> **Passage shown**
►

Monday, April 26, 2010

Rhubarb, Rhubarb, Rhubarb

I used to be an actress.  When I first arrived in L.A. one of the most ridiculous pieces of advice I got was this one, "If you're an extra in a background scene, just keep saying rhubarb, rhubarb, rhubarb and it will look like you're having a real conversation."  Umm....are you kidding?  For this, I majored in theater?

Now when my beloved rhubarb comes in season, that's all I can think about.  And now I've poisoned you and you will forever make this association.  You can thank me later.

Actually, I hope you will thank me for this recipe.  This is a rhubarb compote that can be put on waffles, french toast, pancakes, served over ice cream, oatmeal or pound cake.  My current favorite snack is a piece of toasted baguette with a smear of ricotta and a dollop of rhubarb compote.  If you're a bit cheeky, add a grind of black pepper to the top.   Here's another good thing-you can freeze it so when the rhubarb, rhubarb, rhubarb is out of season you'll still have some.  And scene.

Rhubarb Orange Compote
Makes 2-3 cups

1 lb. rhubarb
3/4 c. sugar
2T orange liqueur, like Triple Sec
zest of one orange
2T butter

1.  Trim the ends of the rhubarb and split it lengthwise down the center. Cut across in 1/2 inch pieces. 

2. In a large bowl, toss the rhubarb with the sugar and orange liqueur and orange zest. Set aside.

3. Melt the butter in a medium heavy bottomed saucepan over medium heat. When the butter has melted add the sugar coated rhubarb. Let this cook over a medium heat, undisturbed, for about 2 minutes. When the rhubarb has started to release juices, gently stir.

3. Continue cooking the compote over medium heat, stirring occasionally, until the juices are all released, then begin to thicken. Cooking time is about 10 to 15 minutes total, until the compote looks thick and the rhubarb is tender.
 For you cheeky eaters...

Thursday, April 22, 2010

Blackened Fish

Here's an Earth Day fun fact for you via Mario Batali.  The cattle industry produces more greenhouse gas emissions than our transportation vehicles.  His point being, if we all ate a little less meat and a little more vegetables or fish, we could help the Earth as well as ourselves.  Interesting food for thought.

In the spirit of that, I should be bringing you a vegetable dish but alas, I felt like fish.  It's my blog and I can cook what I want to.  I love teaching my clients how to cook fish because I find more than any other food group, people are intimidated by fish.  Most people have one or two fish recipes they can pull off and then they're stuck.

This is simple.  3 ingredients. 1 pan. Done and done.  Blackened fish, it's highly seasoned but not spicy (at least my blend wasn't).  A little Cajun seasoning for flava.  Boo-yah!  You have the spiced crusty outside contrasting with the tender fish inside.  This is an especially good dish for people who are on the fence about fish since the bold spices are the star.  One note, this smokes up the joint so open the windows or you could cook it outside.

Here's a tip of the day:  Fish takes about 8 minutes per inch of thickness to cook. 

Blackened Swordfish
Serves 1-2

1 Swordfish steak
1T unsalted butter, melted
2T Blackened Cajun seasoning (I used Paul Prudhomme's)

◄

Items drawn from a data source:
►

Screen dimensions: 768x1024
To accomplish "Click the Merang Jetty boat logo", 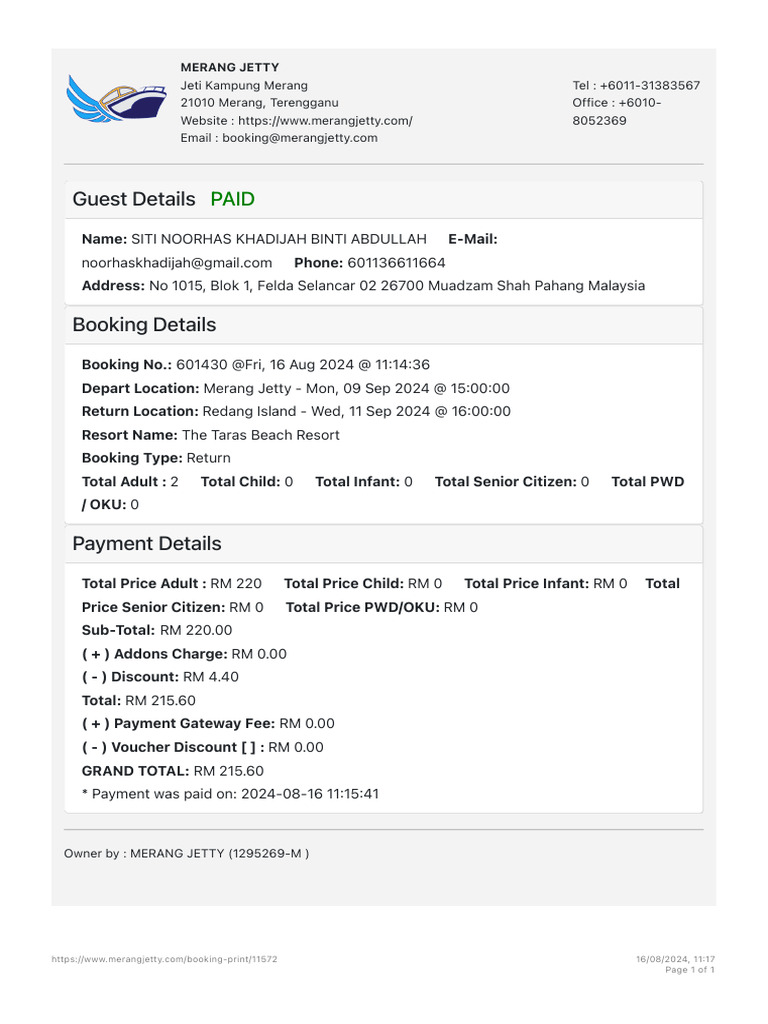I will pyautogui.click(x=116, y=98).
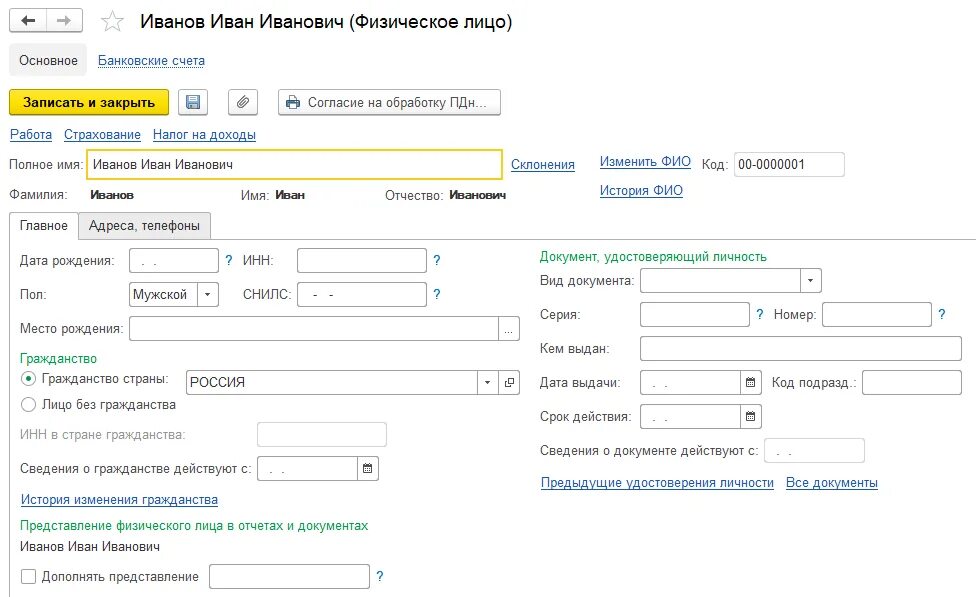Save with the floppy disk icon
This screenshot has width=976, height=597.
[x=193, y=102]
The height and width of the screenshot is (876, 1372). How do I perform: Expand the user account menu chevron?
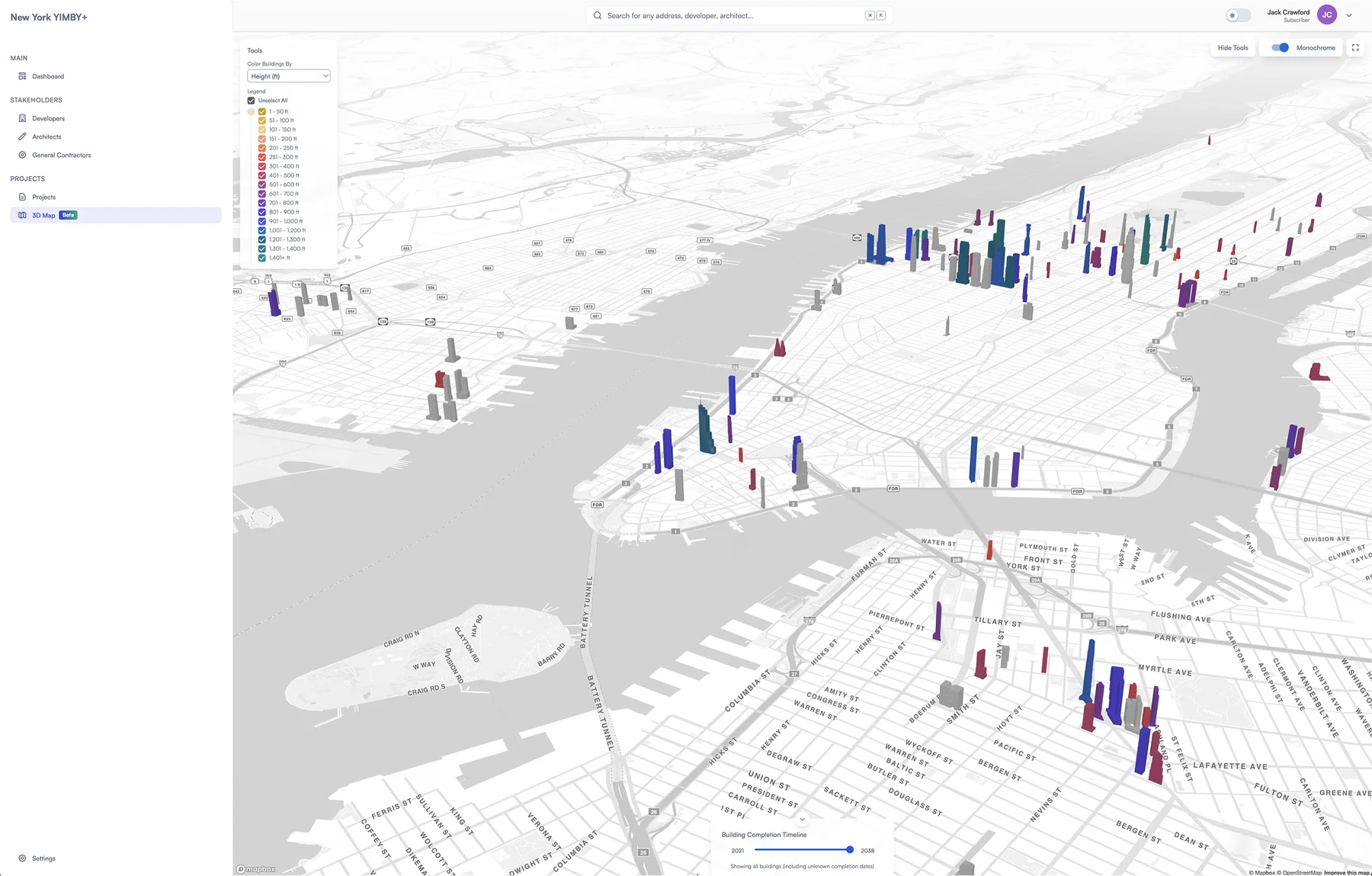[x=1349, y=15]
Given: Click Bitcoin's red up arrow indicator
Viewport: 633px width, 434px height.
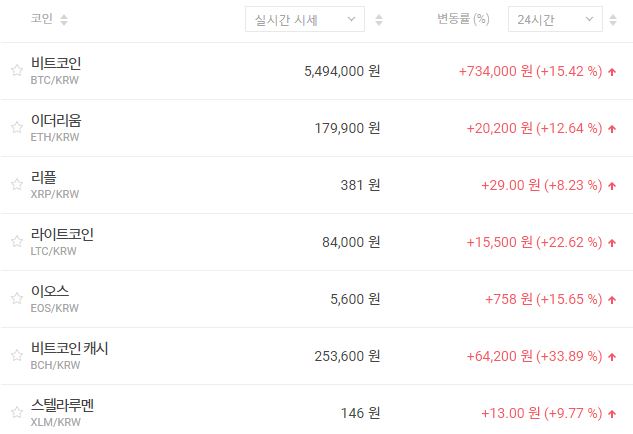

◄

> **Requests**
1. According to the recipe blog, how long does fish take to cook per inch of thickness?
2. Rewrite the stretch of the recipe blog from "1 lb. rhubarb" through "juices, gently stir.", swapping "orange liqueur" for "orange juice".
Rely only on the recipe blog when responding.

> **Response list**
1. Fish takes about 8 minutes per inch of thickness to cook.

2.
1 lb. rhubarb
3/4 c. sugar
2T orange juice, like Triple Sec
zest of one orange
2T butter

1.  Trim the ends of the rhubarb and split it lengthwise down the center. Cut across in 1/2 inch pieces. 

2. In a large bowl, toss the rhubarb with the sugar and orange juice and orange zest. Set aside.

3. Melt the butter in a medium heavy bottomed saucepan over medium heat. When the butter has melted add the sugar coated rhubarb. Let this cook over a medium heat, undisturbed, for about 2 minutes. When the rhubarb has started to release juices, gently stir.